EXERCISE MATERIALS |
━━━━━━━━━━━━━━━━━━━━━━━━━━━━━━

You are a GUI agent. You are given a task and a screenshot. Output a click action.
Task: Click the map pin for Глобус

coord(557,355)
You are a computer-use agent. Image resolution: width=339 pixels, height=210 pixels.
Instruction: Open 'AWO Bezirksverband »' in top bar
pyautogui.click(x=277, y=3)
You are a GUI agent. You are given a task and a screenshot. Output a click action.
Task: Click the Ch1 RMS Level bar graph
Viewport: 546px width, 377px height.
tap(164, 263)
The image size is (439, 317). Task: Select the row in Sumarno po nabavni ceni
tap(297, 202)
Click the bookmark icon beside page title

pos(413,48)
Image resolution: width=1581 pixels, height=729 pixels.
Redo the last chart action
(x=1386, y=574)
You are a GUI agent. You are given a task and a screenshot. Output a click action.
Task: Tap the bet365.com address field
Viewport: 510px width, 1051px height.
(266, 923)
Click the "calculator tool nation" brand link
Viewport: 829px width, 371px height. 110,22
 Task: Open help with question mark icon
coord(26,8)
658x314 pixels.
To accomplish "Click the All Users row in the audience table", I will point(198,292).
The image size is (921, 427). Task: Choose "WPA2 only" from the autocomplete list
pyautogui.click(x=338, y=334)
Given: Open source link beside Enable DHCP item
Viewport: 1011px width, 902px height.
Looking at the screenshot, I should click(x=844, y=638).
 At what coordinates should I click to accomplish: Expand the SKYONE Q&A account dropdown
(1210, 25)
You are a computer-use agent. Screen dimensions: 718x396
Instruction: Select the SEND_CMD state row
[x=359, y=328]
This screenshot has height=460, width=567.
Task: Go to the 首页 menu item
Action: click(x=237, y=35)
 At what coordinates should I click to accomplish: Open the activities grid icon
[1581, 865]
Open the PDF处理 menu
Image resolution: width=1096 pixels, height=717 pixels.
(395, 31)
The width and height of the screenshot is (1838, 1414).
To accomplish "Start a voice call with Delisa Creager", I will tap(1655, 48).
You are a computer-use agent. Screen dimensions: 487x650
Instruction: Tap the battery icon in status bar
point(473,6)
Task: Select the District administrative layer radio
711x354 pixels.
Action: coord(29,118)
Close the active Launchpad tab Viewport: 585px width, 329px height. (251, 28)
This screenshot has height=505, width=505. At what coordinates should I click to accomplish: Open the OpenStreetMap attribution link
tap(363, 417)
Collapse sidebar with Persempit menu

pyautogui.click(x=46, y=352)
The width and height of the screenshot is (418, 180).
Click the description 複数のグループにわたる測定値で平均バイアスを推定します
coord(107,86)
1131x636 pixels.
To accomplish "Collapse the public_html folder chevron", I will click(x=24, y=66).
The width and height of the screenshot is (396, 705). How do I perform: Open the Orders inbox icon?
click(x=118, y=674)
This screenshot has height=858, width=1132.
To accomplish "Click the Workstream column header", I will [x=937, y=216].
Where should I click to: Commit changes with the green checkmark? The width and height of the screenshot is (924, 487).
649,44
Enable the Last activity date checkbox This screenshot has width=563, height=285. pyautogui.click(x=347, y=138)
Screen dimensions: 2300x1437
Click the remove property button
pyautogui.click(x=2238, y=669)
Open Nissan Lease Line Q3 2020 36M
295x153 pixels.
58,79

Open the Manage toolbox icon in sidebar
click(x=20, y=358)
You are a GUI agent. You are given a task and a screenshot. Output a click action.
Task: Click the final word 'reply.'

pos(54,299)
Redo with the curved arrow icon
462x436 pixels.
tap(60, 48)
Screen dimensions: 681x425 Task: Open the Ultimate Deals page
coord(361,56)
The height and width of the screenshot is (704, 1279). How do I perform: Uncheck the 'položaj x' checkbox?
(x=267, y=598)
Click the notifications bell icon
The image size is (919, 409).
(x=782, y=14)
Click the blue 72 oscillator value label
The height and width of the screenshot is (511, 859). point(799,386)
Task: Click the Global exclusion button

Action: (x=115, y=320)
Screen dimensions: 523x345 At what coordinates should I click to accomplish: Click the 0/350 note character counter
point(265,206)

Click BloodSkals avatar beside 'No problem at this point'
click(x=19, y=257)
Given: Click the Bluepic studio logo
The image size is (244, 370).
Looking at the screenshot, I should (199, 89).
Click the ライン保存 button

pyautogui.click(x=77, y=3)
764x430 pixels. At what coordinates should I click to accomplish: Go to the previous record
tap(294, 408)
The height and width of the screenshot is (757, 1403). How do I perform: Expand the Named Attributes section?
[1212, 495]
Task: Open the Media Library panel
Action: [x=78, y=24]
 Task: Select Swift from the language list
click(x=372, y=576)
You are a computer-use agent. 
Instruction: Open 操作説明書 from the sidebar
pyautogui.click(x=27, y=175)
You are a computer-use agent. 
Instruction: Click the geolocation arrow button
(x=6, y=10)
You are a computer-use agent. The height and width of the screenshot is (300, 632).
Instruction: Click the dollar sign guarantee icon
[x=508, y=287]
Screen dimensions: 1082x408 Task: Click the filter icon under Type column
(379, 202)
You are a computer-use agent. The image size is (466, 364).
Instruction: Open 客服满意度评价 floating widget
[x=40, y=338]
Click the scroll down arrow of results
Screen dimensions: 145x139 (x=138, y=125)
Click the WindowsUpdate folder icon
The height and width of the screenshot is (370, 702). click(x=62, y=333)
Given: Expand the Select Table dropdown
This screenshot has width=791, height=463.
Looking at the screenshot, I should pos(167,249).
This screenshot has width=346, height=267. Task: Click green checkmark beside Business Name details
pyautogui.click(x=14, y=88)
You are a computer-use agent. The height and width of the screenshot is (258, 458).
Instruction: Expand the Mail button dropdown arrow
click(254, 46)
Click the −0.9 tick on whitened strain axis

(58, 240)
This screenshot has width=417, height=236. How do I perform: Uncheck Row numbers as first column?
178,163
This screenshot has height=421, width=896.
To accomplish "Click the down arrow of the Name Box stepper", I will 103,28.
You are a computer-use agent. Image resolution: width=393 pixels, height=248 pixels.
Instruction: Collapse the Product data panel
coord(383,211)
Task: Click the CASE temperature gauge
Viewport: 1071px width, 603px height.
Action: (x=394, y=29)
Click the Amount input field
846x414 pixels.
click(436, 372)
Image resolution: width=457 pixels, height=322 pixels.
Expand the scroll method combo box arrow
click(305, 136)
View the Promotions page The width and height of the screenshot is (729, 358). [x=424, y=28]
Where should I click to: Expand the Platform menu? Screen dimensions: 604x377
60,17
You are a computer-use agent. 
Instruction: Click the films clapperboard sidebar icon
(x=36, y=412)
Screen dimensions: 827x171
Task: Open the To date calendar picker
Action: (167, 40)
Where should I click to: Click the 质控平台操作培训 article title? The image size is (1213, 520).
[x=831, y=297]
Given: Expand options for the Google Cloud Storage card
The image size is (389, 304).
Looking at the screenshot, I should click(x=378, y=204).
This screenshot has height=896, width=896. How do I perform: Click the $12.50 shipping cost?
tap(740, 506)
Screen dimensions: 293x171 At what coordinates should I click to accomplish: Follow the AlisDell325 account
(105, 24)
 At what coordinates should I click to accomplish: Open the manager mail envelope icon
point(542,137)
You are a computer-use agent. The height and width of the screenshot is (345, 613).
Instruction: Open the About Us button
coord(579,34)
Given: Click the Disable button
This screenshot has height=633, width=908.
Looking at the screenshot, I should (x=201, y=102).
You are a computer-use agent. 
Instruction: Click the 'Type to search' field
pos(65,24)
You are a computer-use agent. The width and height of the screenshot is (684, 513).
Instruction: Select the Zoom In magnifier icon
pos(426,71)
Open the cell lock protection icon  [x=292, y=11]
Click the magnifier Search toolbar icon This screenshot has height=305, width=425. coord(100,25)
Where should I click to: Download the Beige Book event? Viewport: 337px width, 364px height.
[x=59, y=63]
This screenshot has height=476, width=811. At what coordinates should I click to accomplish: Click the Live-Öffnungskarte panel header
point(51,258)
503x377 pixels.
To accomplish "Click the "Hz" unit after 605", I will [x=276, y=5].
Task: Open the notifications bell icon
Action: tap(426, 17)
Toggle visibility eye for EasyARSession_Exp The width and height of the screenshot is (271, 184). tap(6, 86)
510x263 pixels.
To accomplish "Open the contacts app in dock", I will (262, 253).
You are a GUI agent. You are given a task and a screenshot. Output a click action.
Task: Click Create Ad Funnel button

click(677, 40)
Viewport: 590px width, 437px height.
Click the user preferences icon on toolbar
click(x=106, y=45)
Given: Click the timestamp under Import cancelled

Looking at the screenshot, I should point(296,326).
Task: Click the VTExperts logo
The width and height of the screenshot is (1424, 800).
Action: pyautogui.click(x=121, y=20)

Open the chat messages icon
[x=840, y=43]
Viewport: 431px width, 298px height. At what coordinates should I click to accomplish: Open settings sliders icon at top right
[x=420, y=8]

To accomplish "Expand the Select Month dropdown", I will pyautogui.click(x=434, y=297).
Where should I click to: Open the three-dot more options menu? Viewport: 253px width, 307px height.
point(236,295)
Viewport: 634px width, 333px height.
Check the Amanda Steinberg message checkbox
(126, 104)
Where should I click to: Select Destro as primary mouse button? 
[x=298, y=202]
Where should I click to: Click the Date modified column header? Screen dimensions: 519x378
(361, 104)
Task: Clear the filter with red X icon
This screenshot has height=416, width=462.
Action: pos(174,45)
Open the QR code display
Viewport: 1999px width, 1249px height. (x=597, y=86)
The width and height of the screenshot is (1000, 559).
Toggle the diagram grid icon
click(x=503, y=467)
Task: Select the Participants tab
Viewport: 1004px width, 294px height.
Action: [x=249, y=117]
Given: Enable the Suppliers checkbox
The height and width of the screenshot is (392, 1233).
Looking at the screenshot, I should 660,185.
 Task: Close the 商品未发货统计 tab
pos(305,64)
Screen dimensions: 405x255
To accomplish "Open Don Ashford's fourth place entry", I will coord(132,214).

━━━━━━━━━━━━━━━━━━━━━━━━━━━━━━

Read through the data and copy every line where "Enable" shows up.

Given: Open source link beside Enable DHCP item
Enable the Last activity date checkbox This screenshot has width=563, height=285. pyautogui.click(x=347, y=138)
Given: Enable the Suppliers checkbox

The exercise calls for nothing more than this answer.